During this time, the Organization of Amazon Basin Indigenous Peoples, or COICA, released a statement that included strong language regarding Miller's safety if he were to travel to Ecuador. It declared Miller "an enemy of Indigenous peoples in the Amazon Basin." The group later stated the organization would not be responsible for "the physical security of Mr. Miller ... ." Miller took the statements as a threat and complained to the U.S. State Department, the FBI and Congress.

Over the years, the IAF provided more than $1 million in support to COICA and now some officials within the administration and some in Congress were questioning U.S. support for an organization which they perceived as "terrorist." While COICA claimed that it was not and that the statement only underlined the seriousness of the issue, the IAF began to take the position, as a result of congressional pressure, that such statements were not acceptable.

Officials from the IAF met with representatives of COICA to ask for a retraction of the statement. COICA refused on the grounds the statement was not a threat and was formally approved by the organization. The IAF ceased all funding to COICA.

While relations between the IAF and COICA broke down, the Trademark Board agreed with petitioners and suspended Miller's patent on the plant. Then, forces within the U.S. government began to act against the IAF when Congress initiated dramatic cuts to the foundation budget.

IAF began with a congressional appropriation of $50 million as a block grant and worked unaffected by annual appropriations through its first decade of operation. However, it came under the authority of annual appropriations during the 1980s and since then funding has decreased, but not as dramatically as it did in 1999.

By then the agency's budget had been cut by a third and relations with some in Congress, like Jessie Helms, R-N.C., had become strained amid accusations the IAF supported leftists and terrorists.

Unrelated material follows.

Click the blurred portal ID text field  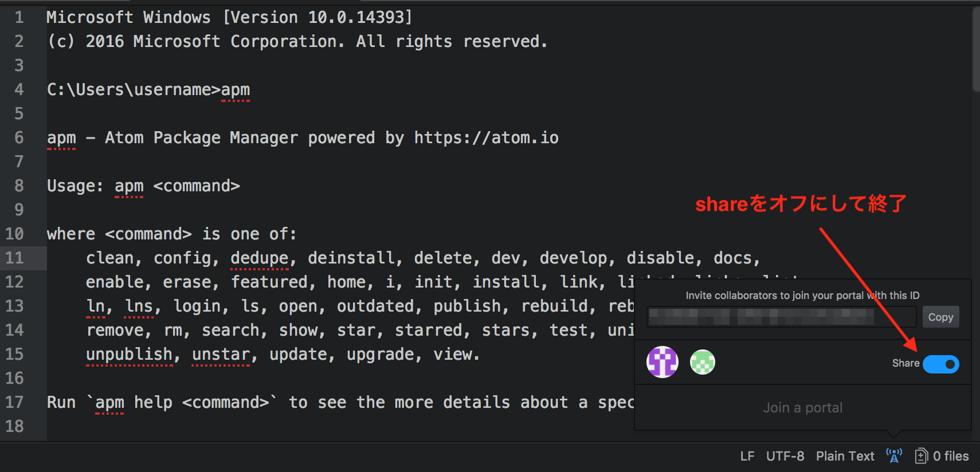pos(781,317)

Although the IAF has faced many challenges and political hurdles over the years and is working on a shoestring budget, its original goal remains and those who have worked for the foundation remain committed and stand upon the 30-year record of success.

Outlining the foundation's continuing commitment, Breslin stated in "Tribal Village to Global Village," a recent book published on Indigenous rights that, "No matter how poor their material conditions, people always have resources: intelligence, imagination, language, the skill of their hands, history, a sense of identity, a cultural heritage, pride, and a certain piece of land."

Despite unfortunate incidents like the ayahuasca patent and the Indigenous and congressional backlash, the IAF hopes to increase its annual funding and continue with the original mission "to serve communities in need," he said.